[GIVEN DATA — start]

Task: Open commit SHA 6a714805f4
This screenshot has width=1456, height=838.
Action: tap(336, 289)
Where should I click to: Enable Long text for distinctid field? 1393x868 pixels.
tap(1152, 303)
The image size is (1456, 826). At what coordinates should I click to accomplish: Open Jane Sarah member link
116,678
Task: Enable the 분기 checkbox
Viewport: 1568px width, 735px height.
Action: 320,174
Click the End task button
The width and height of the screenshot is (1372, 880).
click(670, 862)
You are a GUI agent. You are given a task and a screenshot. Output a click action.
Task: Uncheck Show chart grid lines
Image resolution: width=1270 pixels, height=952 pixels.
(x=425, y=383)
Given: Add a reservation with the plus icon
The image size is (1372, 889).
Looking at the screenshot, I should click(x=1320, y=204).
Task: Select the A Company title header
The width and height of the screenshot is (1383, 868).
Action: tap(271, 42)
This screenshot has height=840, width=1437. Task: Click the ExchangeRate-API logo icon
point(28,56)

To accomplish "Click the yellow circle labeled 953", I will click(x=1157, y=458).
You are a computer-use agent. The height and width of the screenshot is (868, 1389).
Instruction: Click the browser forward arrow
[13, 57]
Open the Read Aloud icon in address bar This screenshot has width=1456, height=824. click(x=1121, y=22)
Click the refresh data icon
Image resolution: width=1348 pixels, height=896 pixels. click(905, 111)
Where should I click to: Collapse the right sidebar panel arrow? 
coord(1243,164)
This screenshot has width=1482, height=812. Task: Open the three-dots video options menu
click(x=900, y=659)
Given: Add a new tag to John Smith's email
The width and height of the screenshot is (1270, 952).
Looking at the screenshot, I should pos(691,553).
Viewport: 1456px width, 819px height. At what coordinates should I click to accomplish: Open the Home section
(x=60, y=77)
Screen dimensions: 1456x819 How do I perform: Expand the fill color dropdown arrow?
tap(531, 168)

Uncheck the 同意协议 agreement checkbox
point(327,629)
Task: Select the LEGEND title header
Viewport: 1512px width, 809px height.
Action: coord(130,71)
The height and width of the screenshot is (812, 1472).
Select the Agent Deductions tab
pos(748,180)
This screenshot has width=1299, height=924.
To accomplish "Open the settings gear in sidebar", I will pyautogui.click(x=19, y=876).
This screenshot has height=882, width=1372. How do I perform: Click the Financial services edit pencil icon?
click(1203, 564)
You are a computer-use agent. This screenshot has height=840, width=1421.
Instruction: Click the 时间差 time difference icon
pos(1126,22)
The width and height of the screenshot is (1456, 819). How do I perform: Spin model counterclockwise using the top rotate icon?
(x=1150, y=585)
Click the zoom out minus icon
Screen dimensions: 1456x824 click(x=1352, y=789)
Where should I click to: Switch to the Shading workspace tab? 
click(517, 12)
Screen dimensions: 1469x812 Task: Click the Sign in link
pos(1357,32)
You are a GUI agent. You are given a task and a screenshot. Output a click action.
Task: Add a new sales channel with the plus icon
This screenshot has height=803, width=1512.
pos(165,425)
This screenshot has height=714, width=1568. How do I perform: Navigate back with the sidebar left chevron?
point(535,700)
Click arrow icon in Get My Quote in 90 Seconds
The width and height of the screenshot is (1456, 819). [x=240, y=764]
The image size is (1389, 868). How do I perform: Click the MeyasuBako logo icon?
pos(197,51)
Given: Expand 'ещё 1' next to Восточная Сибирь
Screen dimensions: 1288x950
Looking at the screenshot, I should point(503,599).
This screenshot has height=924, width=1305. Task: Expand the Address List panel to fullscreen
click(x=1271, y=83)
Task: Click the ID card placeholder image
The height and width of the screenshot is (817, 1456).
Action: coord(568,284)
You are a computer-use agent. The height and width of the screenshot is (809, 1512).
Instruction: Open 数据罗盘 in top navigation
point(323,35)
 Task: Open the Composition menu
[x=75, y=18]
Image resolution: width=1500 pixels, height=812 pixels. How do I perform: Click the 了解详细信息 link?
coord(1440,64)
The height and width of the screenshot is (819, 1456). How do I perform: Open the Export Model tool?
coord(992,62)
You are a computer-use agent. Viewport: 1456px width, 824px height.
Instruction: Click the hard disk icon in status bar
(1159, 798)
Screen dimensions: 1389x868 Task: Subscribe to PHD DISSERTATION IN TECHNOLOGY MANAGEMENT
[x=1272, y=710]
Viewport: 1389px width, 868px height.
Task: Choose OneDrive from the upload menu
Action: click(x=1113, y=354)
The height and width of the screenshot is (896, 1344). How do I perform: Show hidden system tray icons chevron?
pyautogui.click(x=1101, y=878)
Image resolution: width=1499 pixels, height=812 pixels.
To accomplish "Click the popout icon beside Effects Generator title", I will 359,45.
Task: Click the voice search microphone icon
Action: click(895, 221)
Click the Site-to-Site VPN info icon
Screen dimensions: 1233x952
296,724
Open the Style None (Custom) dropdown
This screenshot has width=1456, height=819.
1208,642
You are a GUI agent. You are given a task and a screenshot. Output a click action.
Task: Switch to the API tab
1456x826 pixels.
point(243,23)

[GIVEN DATA — finish]

◆ **WHAT TO DO**
Your response needs to restate the lines above exactly.

◆ **ANSWER TO THE EXERCISE**
Task: Open commit SHA 6a714805f4
This screenshot has width=1456, height=838.
Action: tap(336, 289)
Where should I click to: Enable Long text for distinctid field? 1393x868 pixels.
tap(1152, 303)
The image size is (1456, 826). At what coordinates should I click to accomplish: Open Jane Sarah member link
116,678
Task: Enable the 분기 checkbox
Viewport: 1568px width, 735px height.
Action: 320,174
Click the End task button
The width and height of the screenshot is (1372, 880).
click(670, 862)
You are a GUI agent. You are given a task and a screenshot. Output a click action.
Task: Uncheck Show chart grid lines
Image resolution: width=1270 pixels, height=952 pixels.
(x=425, y=383)
Given: Add a reservation with the plus icon
The image size is (1372, 889).
Looking at the screenshot, I should click(x=1320, y=204).
Task: Select the A Company title header
The width and height of the screenshot is (1383, 868).
Action: tap(271, 42)
This screenshot has height=840, width=1437. Task: Click the ExchangeRate-API logo icon
point(28,56)

To accomplish "Click the yellow circle labeled 953", I will click(x=1157, y=458).
You are a computer-use agent. The height and width of the screenshot is (868, 1389).
Instruction: Click the browser forward arrow
[13, 57]
Open the Read Aloud icon in address bar This screenshot has width=1456, height=824. click(x=1121, y=22)
Click the refresh data icon
Image resolution: width=1348 pixels, height=896 pixels. click(905, 111)
Where should I click to: Collapse the right sidebar panel arrow? 
coord(1243,164)
This screenshot has width=1482, height=812. Task: Open the three-dots video options menu
click(x=900, y=659)
Given: Add a new tag to John Smith's email
The width and height of the screenshot is (1270, 952).
Looking at the screenshot, I should pos(691,553).
Viewport: 1456px width, 819px height. At what coordinates should I click to accomplish: Open the Home section
(x=60, y=77)
Screen dimensions: 1456x819 How do I perform: Expand the fill color dropdown arrow?
tap(531, 168)

Uncheck the 同意协议 agreement checkbox
point(327,629)
Task: Select the LEGEND title header
Viewport: 1512px width, 809px height.
Action: coord(130,71)
The height and width of the screenshot is (812, 1472).
Select the Agent Deductions tab
pos(748,180)
This screenshot has width=1299, height=924.
To accomplish "Open the settings gear in sidebar", I will pyautogui.click(x=19, y=876).
This screenshot has height=882, width=1372. How do I perform: Click the Financial services edit pencil icon?
click(1203, 564)
You are a computer-use agent. This screenshot has height=840, width=1421.
Instruction: Click the 时间差 time difference icon
pos(1126,22)
The width and height of the screenshot is (1456, 819). How do I perform: Spin model counterclockwise using the top rotate icon?
(x=1150, y=585)
Click the zoom out minus icon
Screen dimensions: 1456x824 click(x=1352, y=789)
Where should I click to: Switch to the Shading workspace tab? 
click(517, 12)
Screen dimensions: 1469x812 Task: Click the Sign in link
pos(1357,32)
You are a GUI agent. You are given a task and a screenshot. Output a click action.
Task: Add a new sales channel with the plus icon
This screenshot has height=803, width=1512.
pos(165,425)
This screenshot has height=714, width=1568. How do I perform: Navigate back with the sidebar left chevron?
point(535,700)
Click arrow icon in Get My Quote in 90 Seconds
The width and height of the screenshot is (1456, 819). [x=240, y=764]
The image size is (1389, 868). How do I perform: Click the MeyasuBako logo icon?
pos(197,51)
Given: Expand 'ещё 1' next to Восточная Сибирь
Screen dimensions: 1288x950
Looking at the screenshot, I should point(503,599).
This screenshot has height=924, width=1305. Task: Expand the Address List panel to fullscreen
click(x=1271, y=83)
Task: Click the ID card placeholder image
The height and width of the screenshot is (817, 1456).
Action: coord(568,284)
You are a computer-use agent. The height and width of the screenshot is (809, 1512).
Instruction: Open 数据罗盘 in top navigation
point(323,35)
 Task: Open the Composition menu
[x=75, y=18]
Image resolution: width=1500 pixels, height=812 pixels. How do I perform: Click the 了解详细信息 link?
coord(1440,64)
The height and width of the screenshot is (819, 1456). How do I perform: Open the Export Model tool?
coord(992,62)
You are a computer-use agent. Viewport: 1456px width, 824px height.
Instruction: Click the hard disk icon in status bar
(1159, 798)
Screen dimensions: 1389x868 Task: Subscribe to PHD DISSERTATION IN TECHNOLOGY MANAGEMENT
[x=1272, y=710]
Viewport: 1389px width, 868px height.
Task: Choose OneDrive from the upload menu
Action: click(x=1113, y=354)
The height and width of the screenshot is (896, 1344). How do I perform: Show hidden system tray icons chevron?
pyautogui.click(x=1101, y=878)
Image resolution: width=1499 pixels, height=812 pixels.
To accomplish "Click the popout icon beside Effects Generator title", I will 359,45.
Task: Click the voice search microphone icon
Action: click(895, 221)
Click the Site-to-Site VPN info icon
Screen dimensions: 1233x952
296,724
Open the Style None (Custom) dropdown
This screenshot has width=1456, height=819.
1208,642
You are a GUI agent. You are given a task and a screenshot. Output a click action.
Task: Switch to the API tab
1456x826 pixels.
point(243,23)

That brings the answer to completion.